» **TASK**
Reproduce the records beginning at the line that contains "Open the hamburger" and ending after the line that contains "Action: 146,56", swapping "green" for "red" and leaving all else unchanged. Omit the pictures from the output.

» **SOURCE MATERIAL**

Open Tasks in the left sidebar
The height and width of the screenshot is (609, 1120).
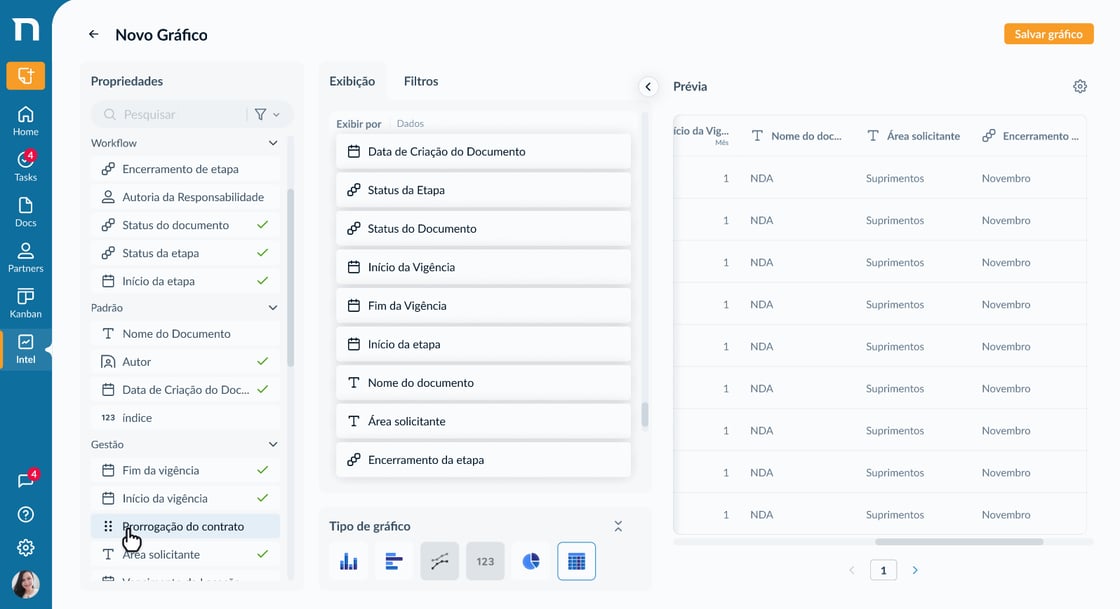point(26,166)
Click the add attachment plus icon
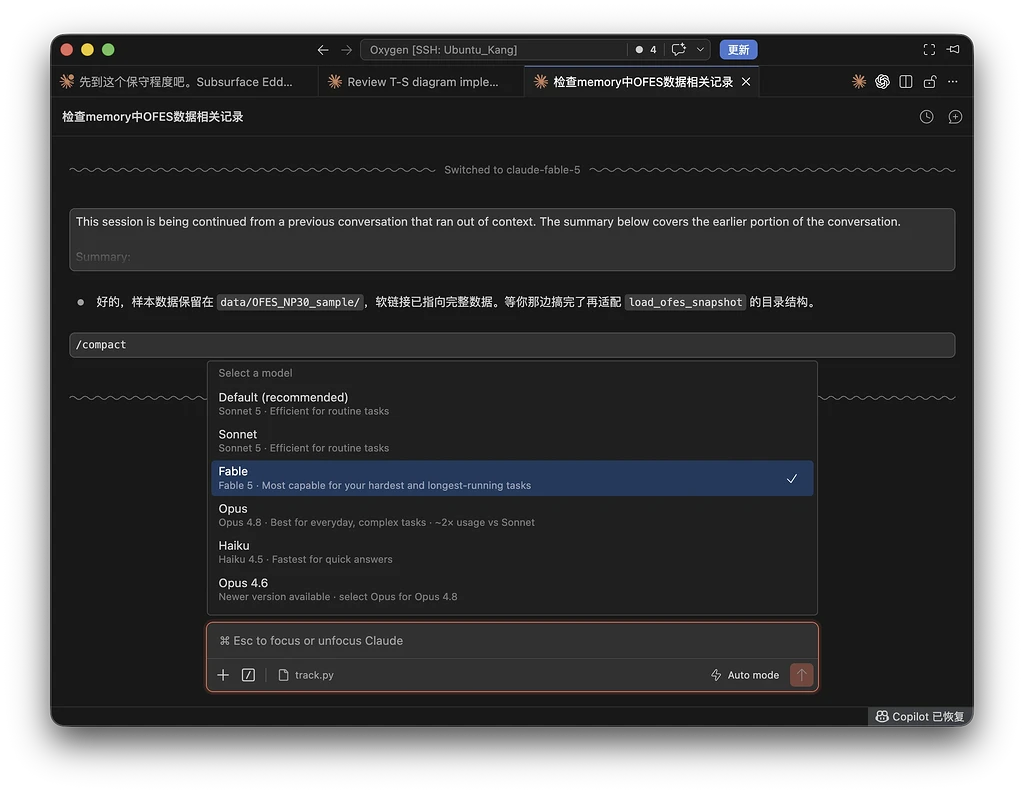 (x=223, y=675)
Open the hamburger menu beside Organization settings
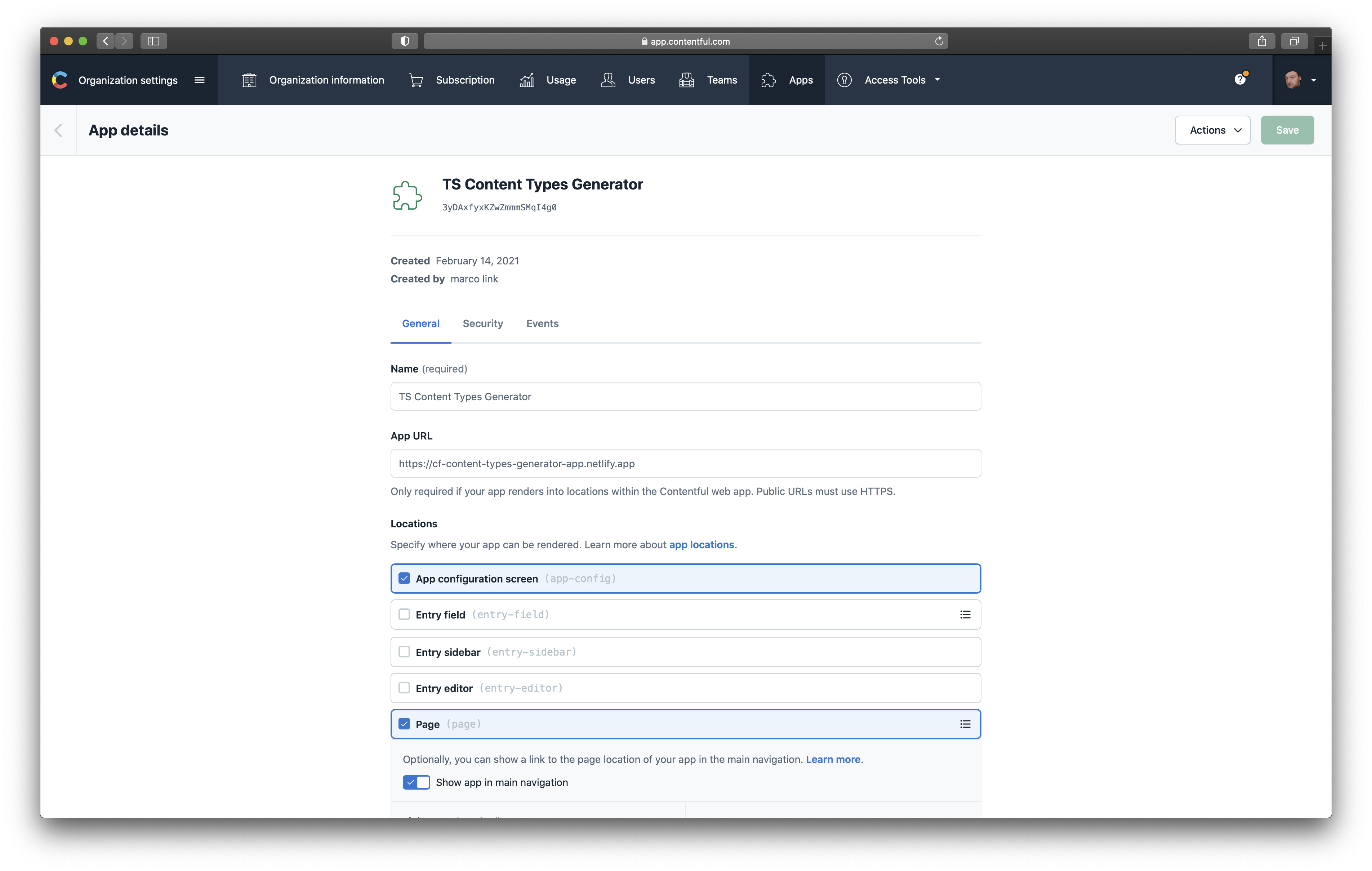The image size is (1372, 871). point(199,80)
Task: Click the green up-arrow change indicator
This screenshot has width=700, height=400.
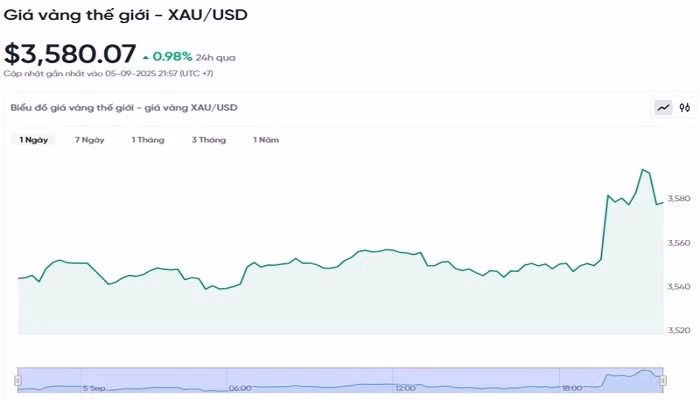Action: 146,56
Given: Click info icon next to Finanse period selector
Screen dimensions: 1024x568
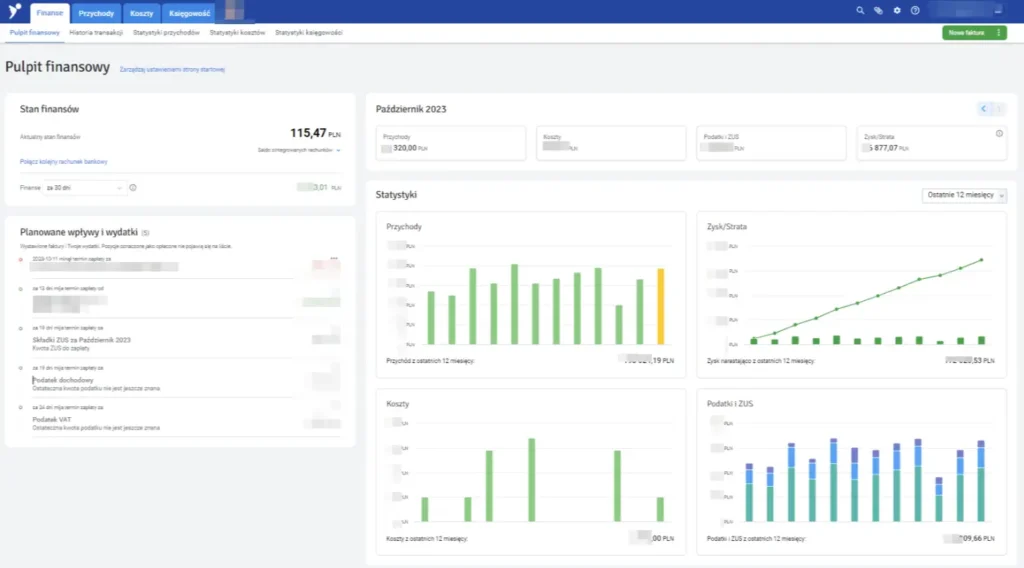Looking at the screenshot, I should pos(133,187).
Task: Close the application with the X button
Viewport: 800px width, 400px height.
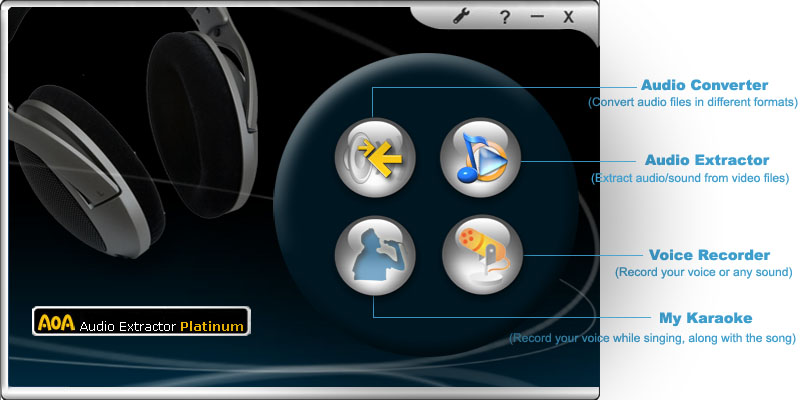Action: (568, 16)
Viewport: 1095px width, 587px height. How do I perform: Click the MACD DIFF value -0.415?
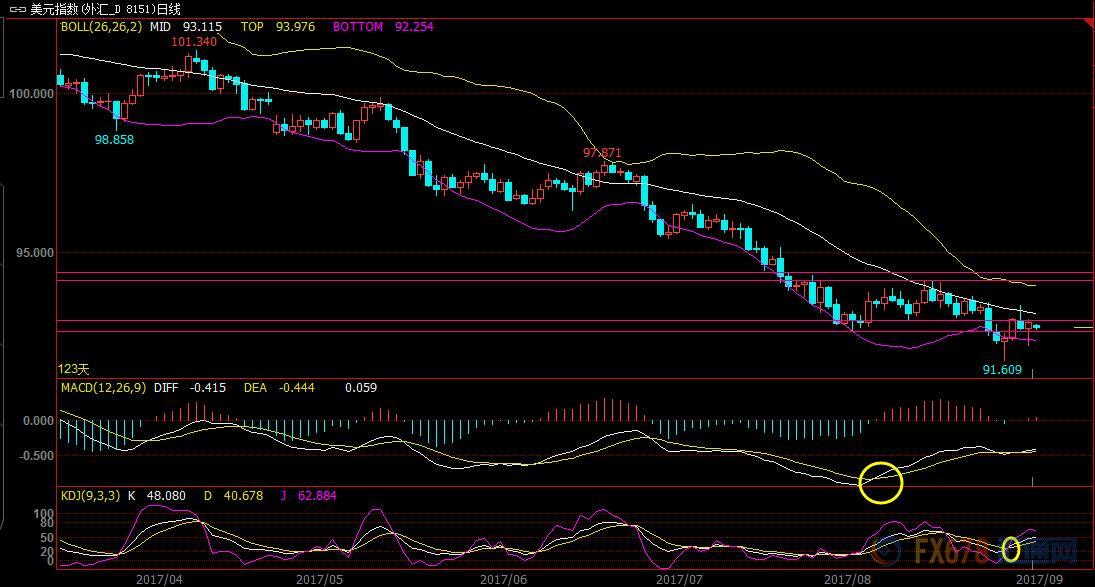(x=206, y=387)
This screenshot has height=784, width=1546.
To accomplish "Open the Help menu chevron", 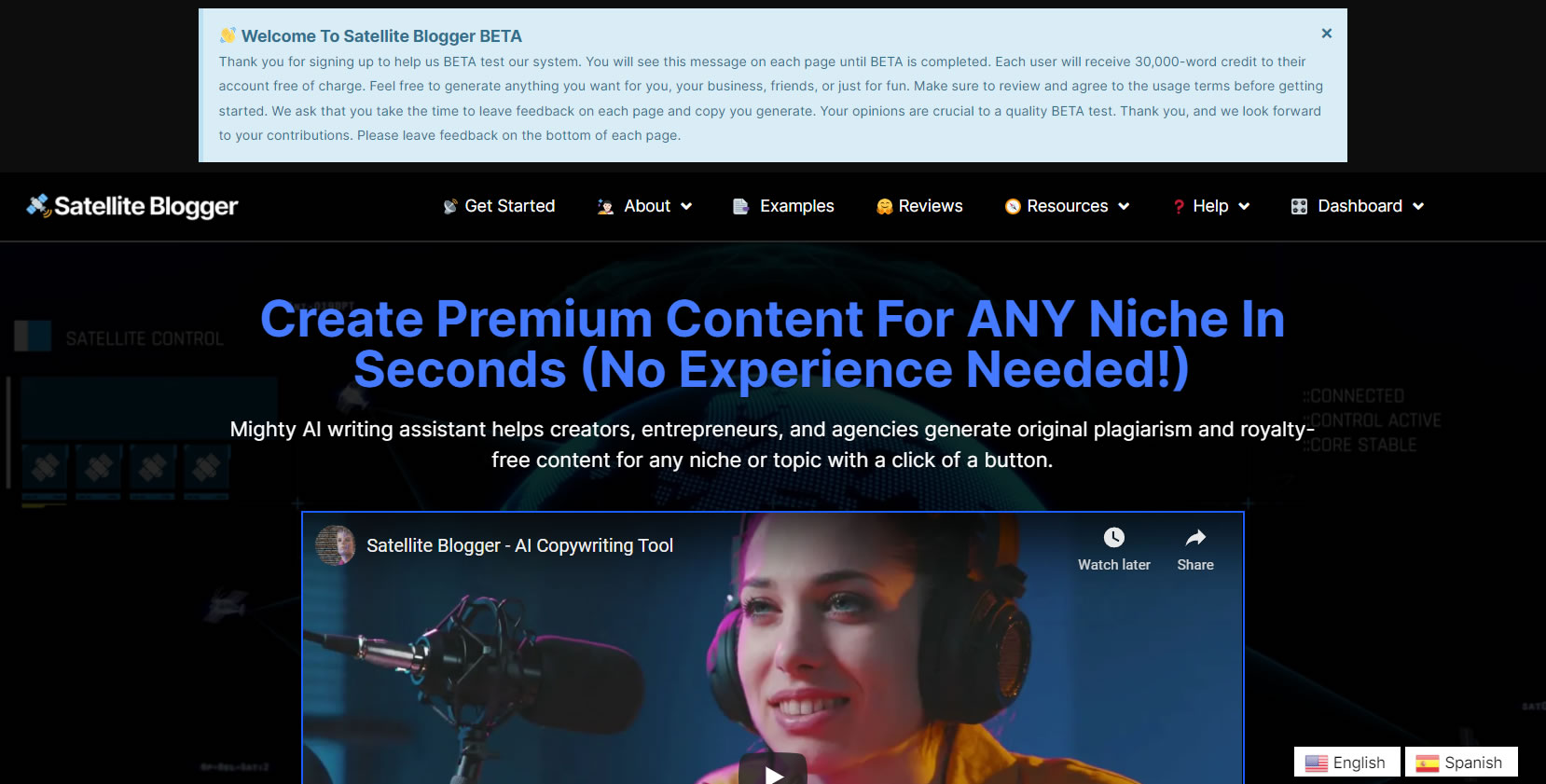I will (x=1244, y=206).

» **ANSWER BELOW**
Open the hamburger menu beside Organization settings
The image size is (1372, 871). point(199,80)
Task: Click the red up-arrow change indicator
This screenshot has width=700, height=400.
Action: 146,56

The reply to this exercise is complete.